A verdade é que muitas vezes aprendemos na dor, assim como o esporte. Foi a partir de escândalos que tanto o futebol como o movimento olímpico deram passos importantes em direção a uma agenda mais inclusiva e transparente. A Copa do Qatar pode ser mais um exemplo.
Foi notícia que após as diversas críticas pela escolha do país como sede da Copa do Mundo, FIFA e a Organização Internacional do Trabalho (OIT) passaram a discutir uma “futura cooperação” para prevenir abusos de direitos sociais e trabalhistas em obras dos Mundiais futuros. A ideia da OIT é que seja feita uma “revisão diligente” em matéria de direitos sociais dos países candidatos a sediar a Copa do Mundo.
E claro que esse seria um avanço gigante, como outros que já foram anunciados recentemente. A próxima Copa e Olimpíadas já trazem boas notícias em relação à integridade e direitos humanos.
Compliance no COI
Pela primeira vez na história das Olimpíadas, os jogos de 2024, em Paris, passaram a ter um programa de compliance. Dentro dele, foi dada uma atenção a proteção de direitos humanos e ao combate à corrupção.
No item 13.1, são apresentados o compromisso da cidade-sede com os princípios da Carta Olímpica, como a proteção de direitos humanos. Já o item 13.2 do documento diz que a cidade anfitriã, o comitê olímpico nacional e o comitê organizador dos jogos devem “abster-se de qualquer ato envolvendo fraude ou corrupção, de forma consistente com quaisquer acordos internacionais, leis e regulamentos aplicáveis no país anfitrião e todos os padrões anticorrupção internacionalmente reconhecidos aplicáveis no país anfitrião, inclusive estabelecendo e mantendo relatórios efetivos e compliance“.
Além disso, o documento exige respeito às leis nacionais e internacionais de direitos humanos. Dessa maneira, por exemplo, a cidade-sede não pode contratar empresas que usam trabalho escravo, além de intensificar o combate ao tráfico de pessoas, por exemplo.

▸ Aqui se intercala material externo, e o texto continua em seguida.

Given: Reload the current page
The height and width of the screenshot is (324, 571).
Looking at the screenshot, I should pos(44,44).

O documento também determina que se for constatado algum ato de corrupção ou que viole os direitos humanos, a sede dos jogos deverá pagar multa ao Comitê Olímpico Internacional. E, mais: se a falta for muito grave, está prevista, inclusive, a possibilidade do COI determinar a troca de sede das Olimpíadas.
No futebol…
Depois do escândalo do Fifagate, a Fifa precisava criar uma agenda positiva. Dentro dessa estratégia, a valorização de direitos humanos ganhou destaque. Em 2017 foi lançada a Política de Direitos Humanos da entidade.

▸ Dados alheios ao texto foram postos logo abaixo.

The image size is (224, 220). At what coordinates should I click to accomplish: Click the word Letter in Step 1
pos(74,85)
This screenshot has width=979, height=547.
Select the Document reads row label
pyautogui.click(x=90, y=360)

Como avanço trazido por essa política, há que se destacar a Copa de 2026, com sede em três países – Canadá, México e Estados Unidos. Ela é a primeira a ter no contrato com o país-sede cláusulas de direitos humanos.
Como parte dessas medidas, os países sedes do Mundial precisam se comprometer a seguir obrigatoriamente os princípios orientadores da ONU sobre empresas e direitos humanos e a desenvolver estratégias nessa proteção.
A determinação acaba por trazer para o ambiente esportivo o debate necessário e contemporâneo indispensável à sociedade, aos Estados e aos organismos internacionais. O esporte não se afasta do direito e o direito não se afasta da proteção de direitos humanos.
2024 e 2026, novos tempos?
Com essas novidades, as principais entidades do esporte mundial vão além da proteção da integridade e dos direitos humanos. Elas também protegem a própria autonomia, evitando irritações que a vigilância do Estado poderia trazer.
A Copa do Qatar foi um erro da Fifa, mas ele pode servir de aprendizado. A ideia de uma diligência para entender como são tratados os operários em países que querem sediar o principal evento esportivo do planeta pode ser mais um exemplo.